Microengineered transplantation of human solid tumors for in vitro studies of CAR T immunotherapy

Despite its proven efficacy for hematologic malignancies, chimeric antigen receptor (CAR) T cell therapy has met with limited success in treating solid tumors. While this represents a significant clinical challenge in cancer immunotherapy, preclinical efforts to assess and improve the efficacy and safety of CAR T therapy are hindered by our limited ability to model, probe, and modulate the complexity of cancer-immune interactions in solid tumors. Here, we present a microengineered platform for in vitro reproduction, real-time imaging, and in-depth analysis of malignant human solid tumors during CAR T therapy.

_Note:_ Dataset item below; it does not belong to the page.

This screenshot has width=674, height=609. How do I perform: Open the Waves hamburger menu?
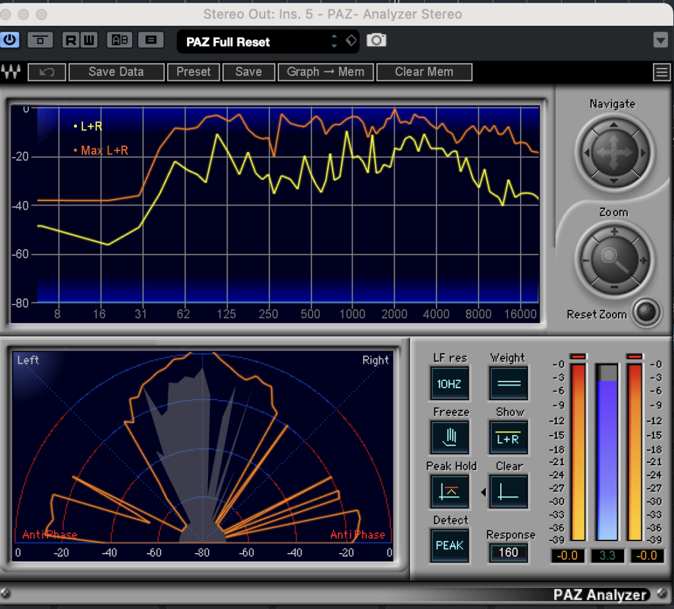coord(660,72)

Using a compartmentalized device with an externally accessible interface, this system makes it possible to engineer three-dimensional organotypic constructs composed of human tumor explants that can be vascularized and perfused with blood-borne immune cells in a controlled manner. We first present a microphysiological model of adenocarcinoma tumors in the human lung infused with CAR-T cells to demonstrate its capabilities to reproduce the three essential steps of targeting solid tumors, including CAR T cell recognition of tumor-associated antigens, infiltration, and survival and effector function in the tumor microenvironment. Using flow cytometry and single-cell RNA sequencing, we probe how the phenotype of CAR T cells changes during their recruitment and persistence. Furthermore, we use the sequencing data to discover a therapeutic target that can be pharmacologically inhibited in our model to significantly increase CAR T cell trafficking and their anti-tumor effects, for which we also present specific biomarkers identified by untargeted metabolomics analysis. This work provides a potentially powerful approach for mechanistic studies and preclinical screening of adoptive cell therapies for cancer and other complex diseases. The microengineered solid tumor models with vascularized tumor explants were infused with CAR T cells and analyzed using single cell RNA-sequencing.